* WHAT IS NEEDED: In your copy, repeat the records exactly and leave out the pictures.

====== DATA UNDER STUDY ======

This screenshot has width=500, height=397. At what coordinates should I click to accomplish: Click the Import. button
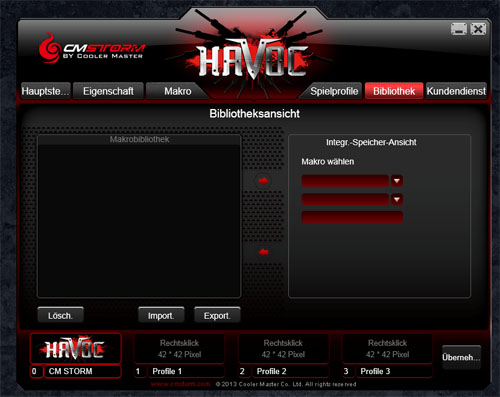(161, 315)
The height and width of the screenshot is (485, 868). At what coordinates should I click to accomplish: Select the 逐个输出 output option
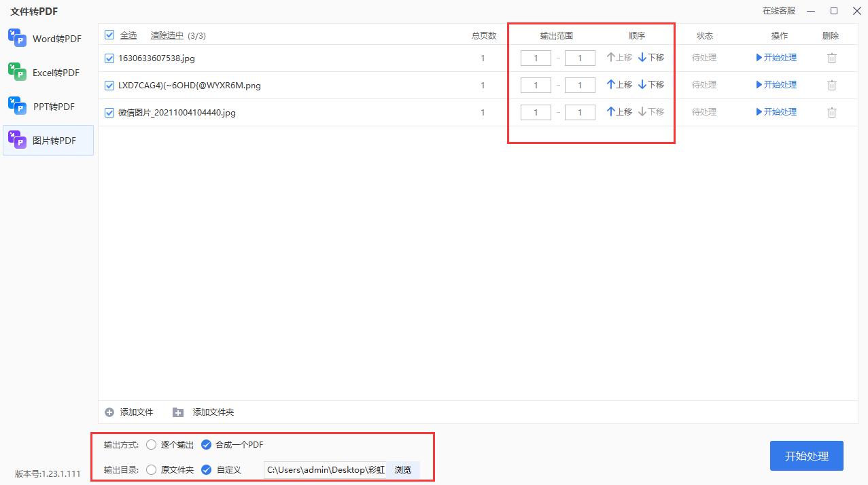pos(151,445)
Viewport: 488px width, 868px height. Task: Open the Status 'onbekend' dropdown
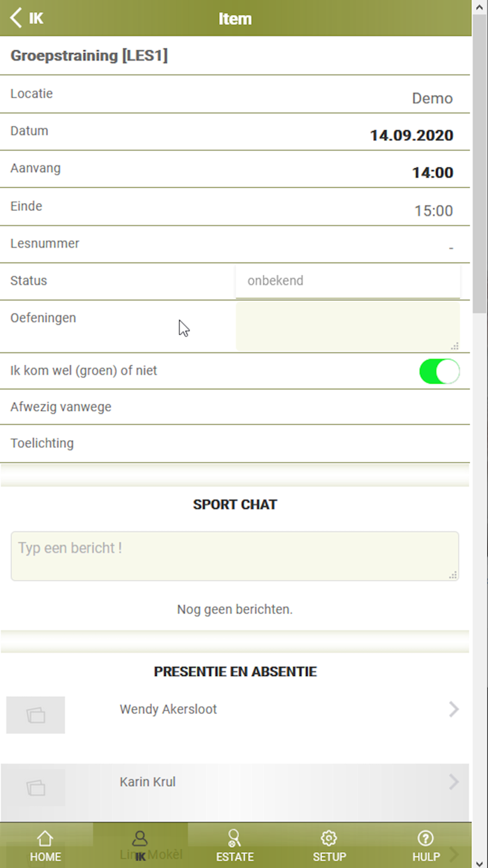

======

* SOLUTION TO THIS EXERCISE:
This screenshot has width=500, height=397. At what coordinates should I click to accomplish: Click the Import. button
(161, 315)
The height and width of the screenshot is (485, 868). At what coordinates should I click to accomplish: Select the 逐个输出 output option
pos(151,445)
Viewport: 488px width, 868px height. Task: Open the Status 'onbekend' dropdown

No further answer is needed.